郑晓武这才发现自己又想多了,秦络依随地大小办公也不是不可能,刚刚可能不是想等他问问题,而是这人专注认真地根本不知道到了下班的点!
“哎——”眼看着人就要走了,郑晓武身体比脑子快,再次下意识拉住了他。秦络依皱眉回头,郑晓武马上讪讪地松开自己碰到秦络依的手,连忙补充道:“我……我还想问你一个问题。”
秦络依对他挑眉,露出一个洗耳恭听的表情。
“沈天利背后的人和林星背后的人是同一批吗?”
秦络依不答反问,“你觉得呢?”
郑晓武想了想,然后说,“我觉得有可能。毕竟林星往上,沈天利往上,位高权重的人就那几个,说不定还相互勾结。”
秦络依没有回答他这部分话,而是问道:“你了解物质X吗?”
郑晓武摇摇头。
“这种蛋白质成份,人身上有,各种仿人制品身上也有。”秦络依顿了顿才继续说道,“你知道现在对于一些仿人娃娃是怎么处理的吗?”
“有一种大型粉碎机。工厂把回收的娃娃扔进去搅碎,然后过滤。滤液就是含物质X的溶液,固体就是可以经过处理再利用的东西。
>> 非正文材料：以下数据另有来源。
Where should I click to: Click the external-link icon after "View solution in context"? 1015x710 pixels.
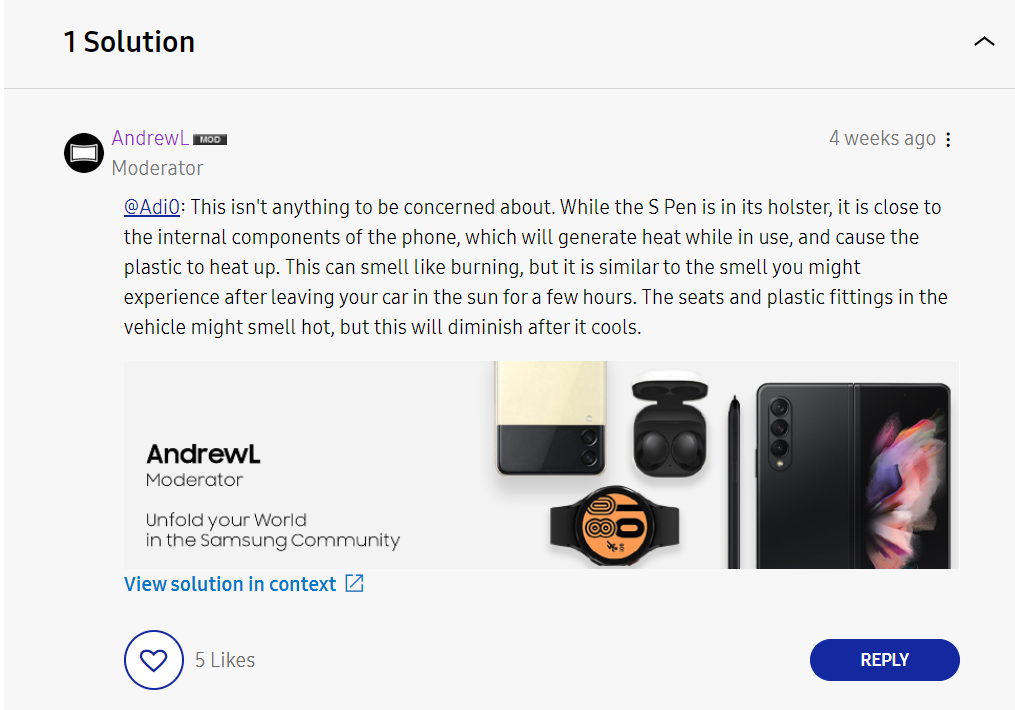(x=354, y=583)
”
“因为物质X和滤液不好再分离,而且物质X的危害性较低,自然界中普遍存在,所以质检局对这个含量的要求也不高。最开始检测物质X超标时,没有对沈天利进行处理,最近超标太多了,才专门派了小队解决。”
“沈天利的工厂是做仿人体娃娃的,还有各种废弃物的回收与再处理。最近物质X的排放量突然升高,市场上人体娃娃的销量却几乎没有波动……那些物质X是怎么来的?”
“你是说,林星替换的仿真身体和沈天利有关?那那么多仿真人……不……等等。”
郑晓武忽然感觉一股凉意窜到脊骨上,“人体里也有物质X,而且含量比仿生体高。那么大一个粉碎机,毁尸灭迹别人也不知道吧?还以为是回收仿真人中含有的呢。”
“而且……而且杀了人可以毫无顾忌地取代,一阵子不被发现。他只要再做一个仿真人就可以了!林星能呆那么久都不被发现,那我们身边……”
秦络依再次将食指放在唇前,一双眼睛弯了起来,示意郑晓武不必惊慌,“他的工厂是这几年开的,真正投入生产的时间不长。沿着沈天利这条线你说不定可以找到剩下芯片的下落——看他愿不愿意说。”
“人造人和人还是有很多本质区别的,比如他们没有血。如果你担心现在的人群中混有太多人造人……可以开展一次全民健康普查,很多问题就有答案了。”